YOUR GOAL: Task for the records below: please copy exactly, and only, the lines from the one containing "At what coordinates" to the last line, both included, leaving out the pictures.

(Pixel coordinate grounding data)

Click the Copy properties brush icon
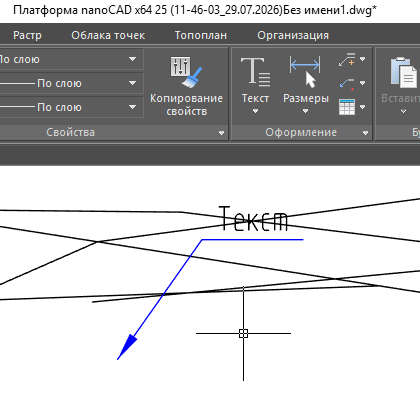Screen dimensions: 420x396 (186, 72)
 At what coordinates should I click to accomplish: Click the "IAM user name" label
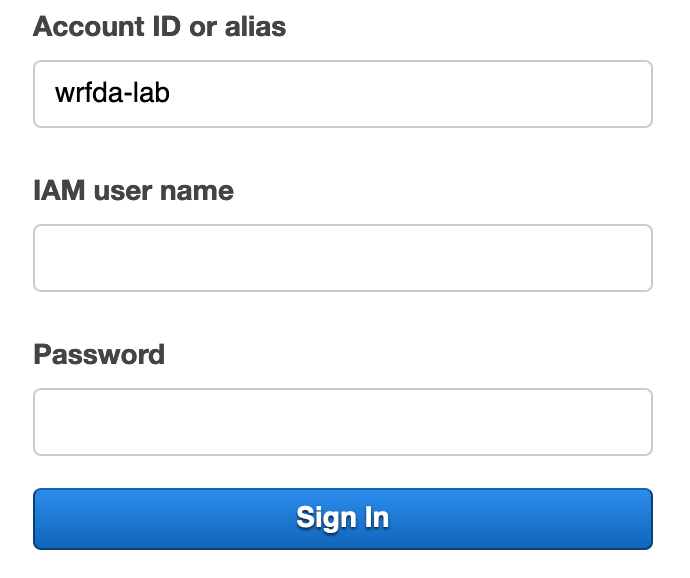[x=133, y=191]
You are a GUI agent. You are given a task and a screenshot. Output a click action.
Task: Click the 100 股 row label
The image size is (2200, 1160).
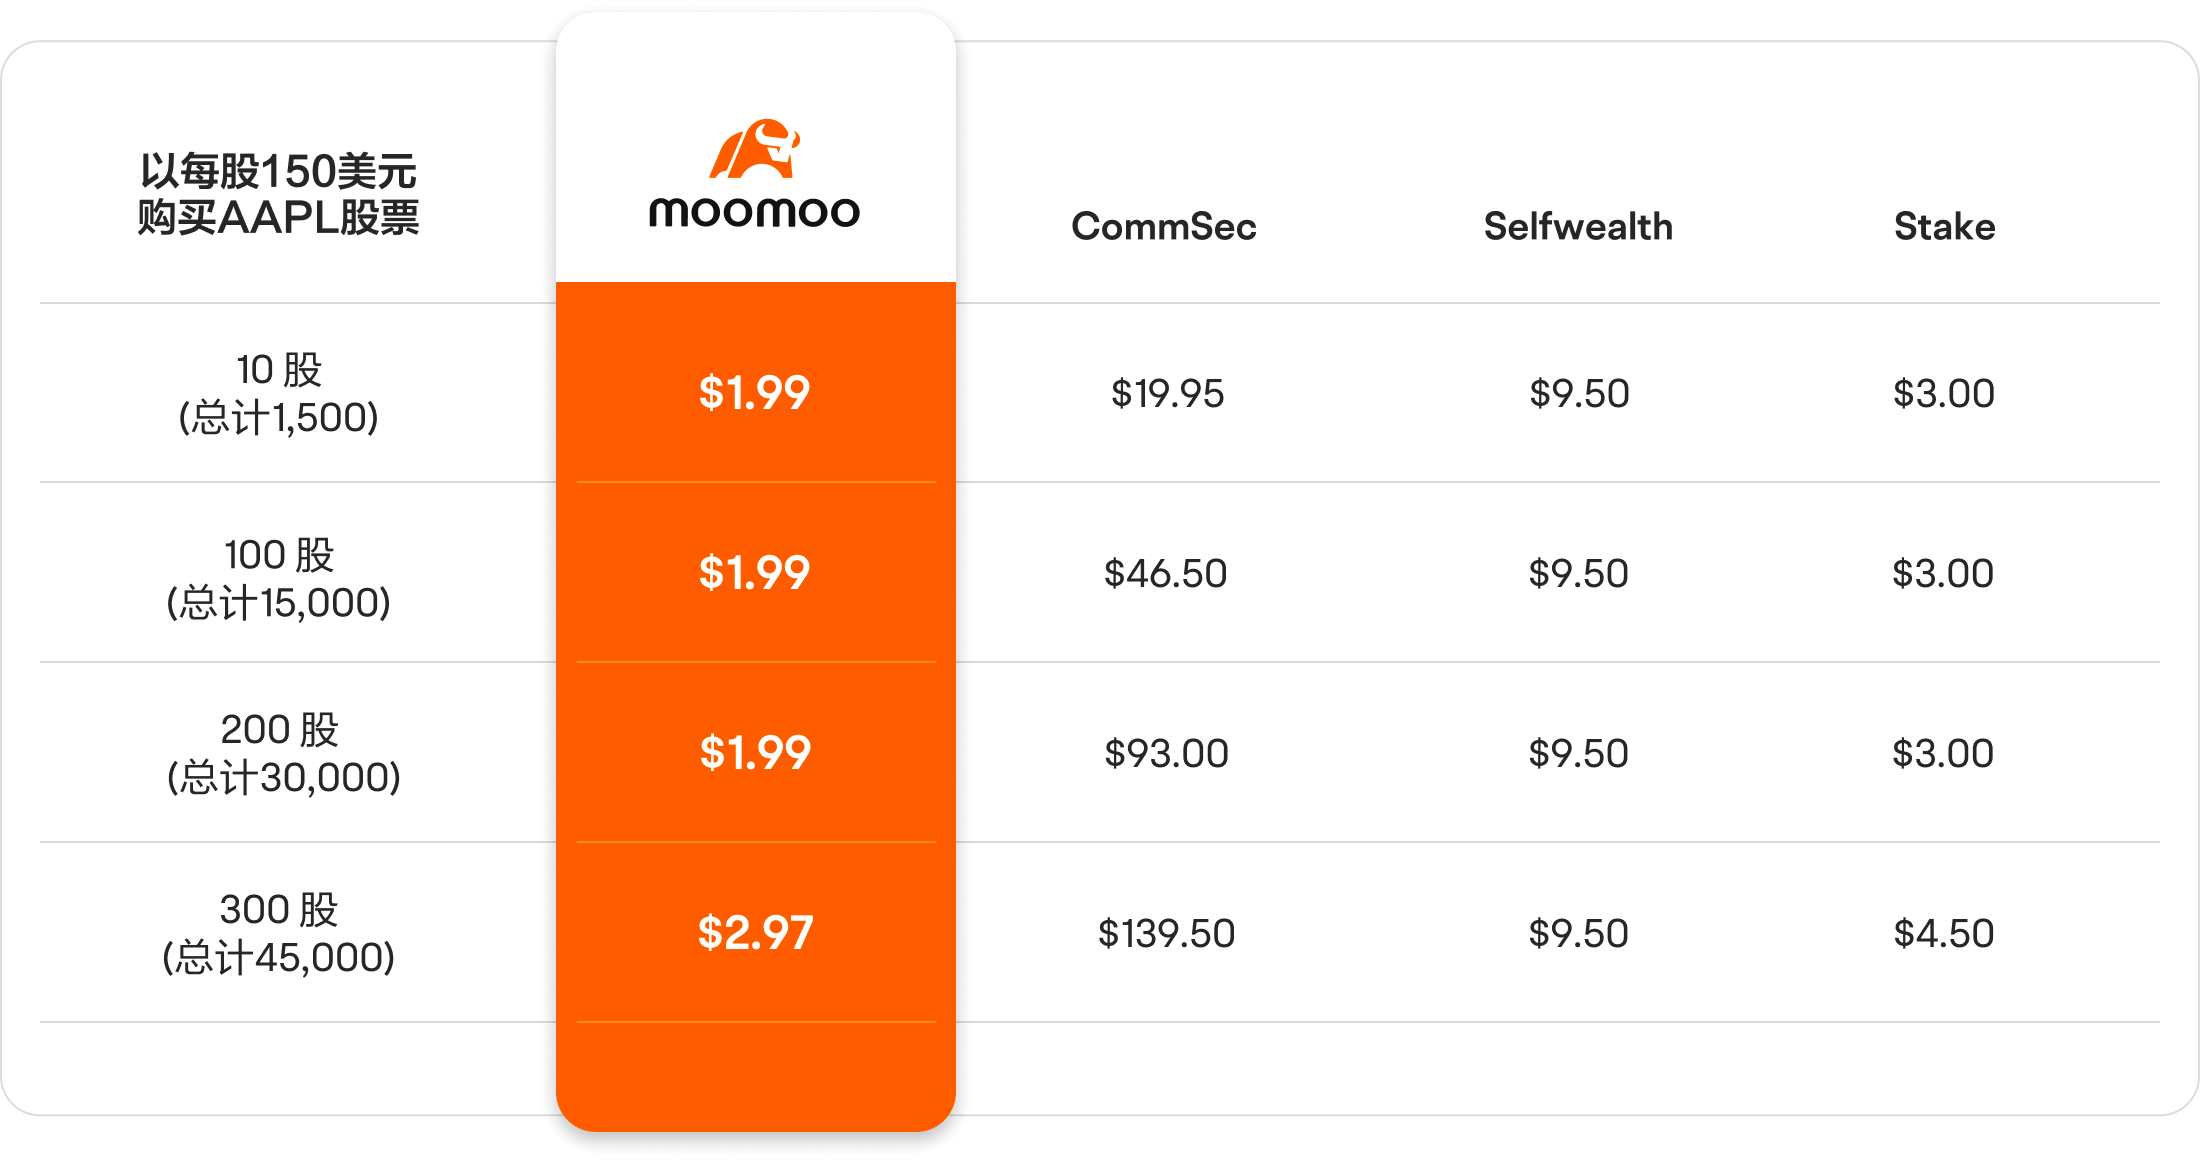(278, 578)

YOUR RESPONSE:
 At what coordinates should I click to accomplish: Click the "IAM user name" label
[x=133, y=191]
You are a GUI agent. You are given a task and a screenshot. Output a click action.
Task: Click the 100 股 row label
The image size is (2200, 1160).
(278, 578)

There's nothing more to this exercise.